Press release by The
welcomes decision by European Court of Human Rights on Assisted Human
3rd November, 2011 THE IONA INSTITUTE welcomes today’s ruling by the Grand Chamber of the European Court of Human Rights that the Austrian law banning the use of donor sperm or eggs for In Vitro Fertilization (IVF) is not in breach of the European Convention on Human Rights. The decision reverses a decision last year by the First Section of the Court.
Reacting to today’s decision, the Director of The Iona Institute, David Quinn, said: “This is a victory for children. It recognises that signatories to the European Convention on Human Rights are entitled to abide by the general principle that children have a right to be raised by their biological parents. It recognises that signatory countries have a right to ban the use of donor sperm or eggs because the use of gametes in this way deliberately severs the link between a child and its biological mother or father, or both”.
He continued: “We hope the Irish Government studies this decision closely because in Ireland the use of donor sperm and eggs is completely unregulated and the right of a child to know and be raised by its biological parents is ignored by much of the Assisted Human Reproduction industry in this country. Indeed, the Irish Government should study the Austrian law in respect of this issue and adopt its central principle.”
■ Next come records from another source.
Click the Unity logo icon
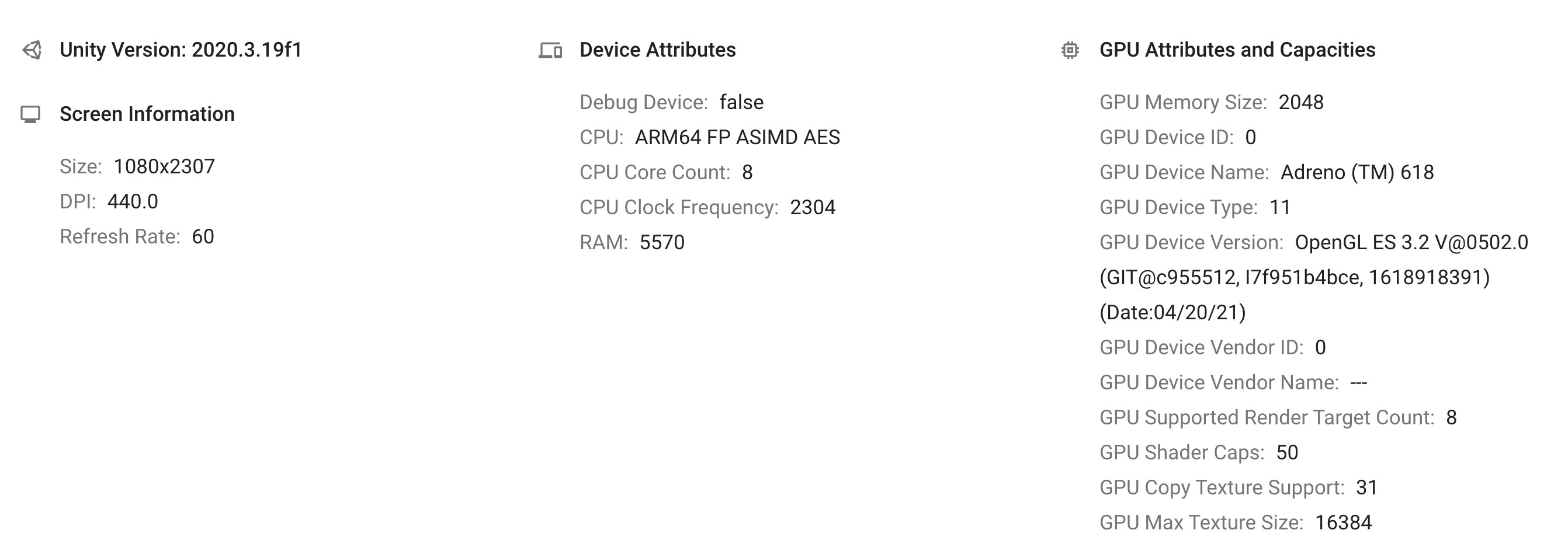point(32,50)
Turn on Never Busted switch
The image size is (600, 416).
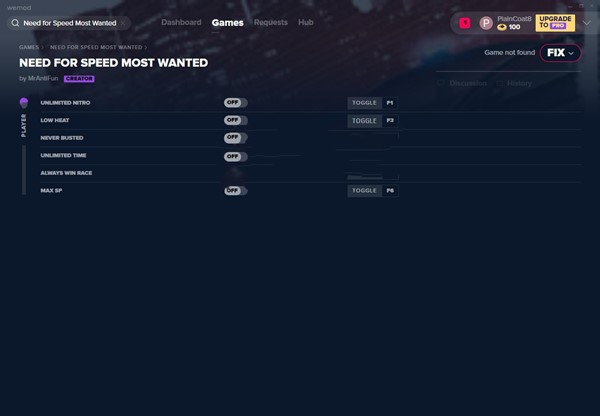[x=235, y=137]
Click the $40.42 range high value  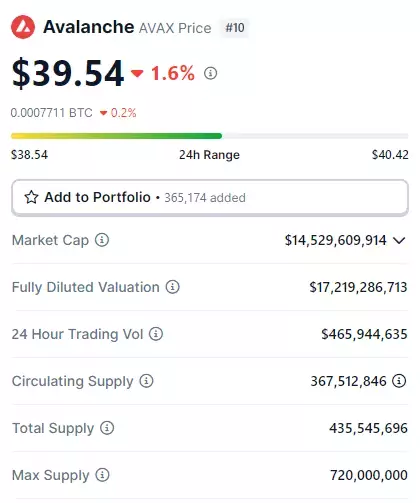click(x=390, y=155)
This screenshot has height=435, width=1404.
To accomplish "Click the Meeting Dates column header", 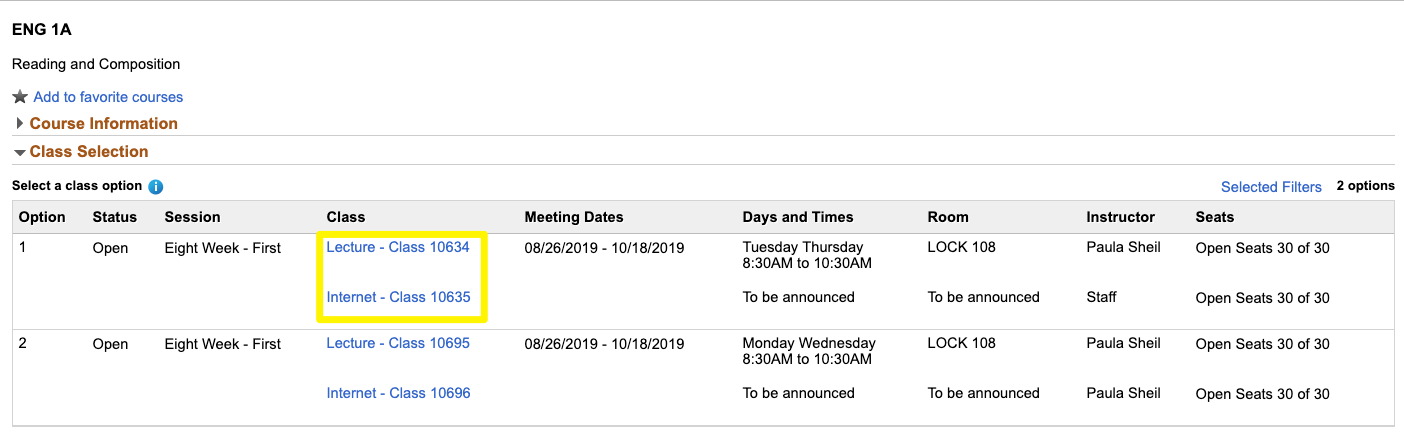I will (x=574, y=217).
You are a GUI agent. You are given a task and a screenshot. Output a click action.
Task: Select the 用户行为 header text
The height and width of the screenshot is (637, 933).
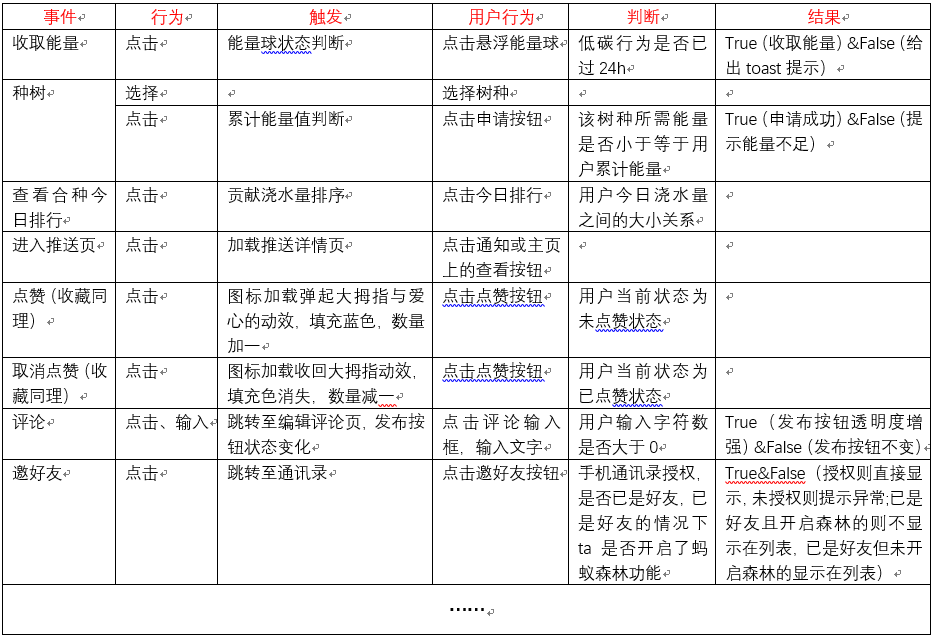click(501, 17)
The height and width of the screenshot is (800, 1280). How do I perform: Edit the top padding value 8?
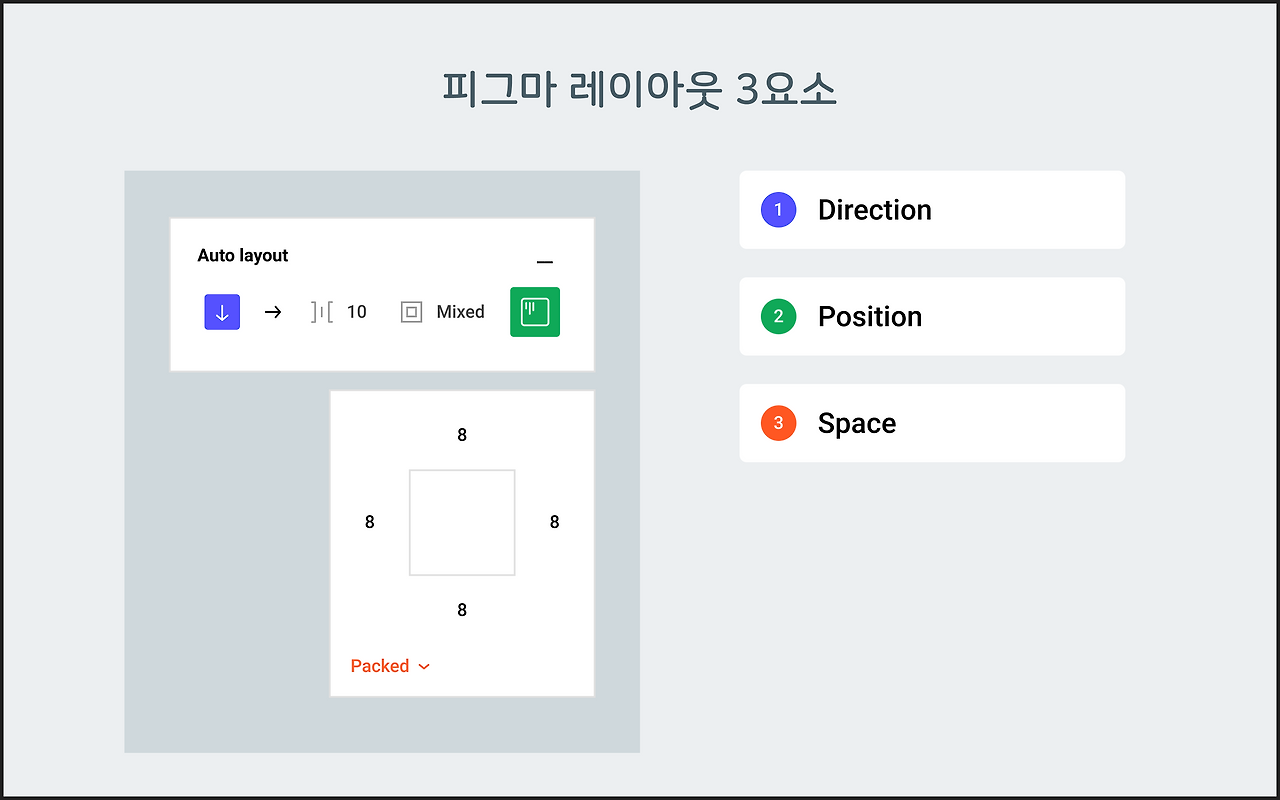pyautogui.click(x=462, y=435)
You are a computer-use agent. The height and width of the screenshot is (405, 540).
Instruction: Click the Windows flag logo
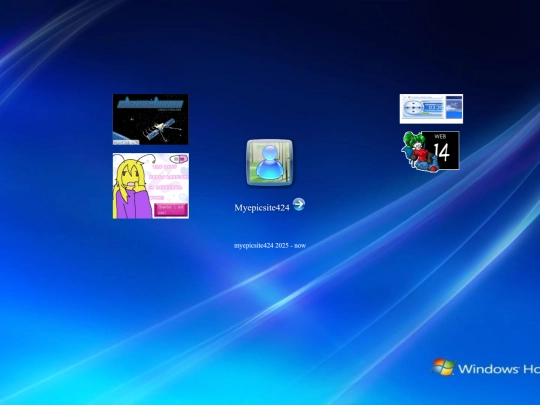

Significantly, the Grand Chamber recognised the legitimacy of the Austrian legislature’s conviction “that medically assisted procreation should take place similarly to natural procreation, and in particular that the basic principle of civil law – mater semper certa est [the mother is always certain] – should be maintained by avoiding the possibility that two persons could claim to be the biological mother of one and the same child and to avoid disputes between a biological and a genetic mother in the wider sense.”
Notes to Editors
1. The Iona Institute is a pro-marriage, pro-religion organisation.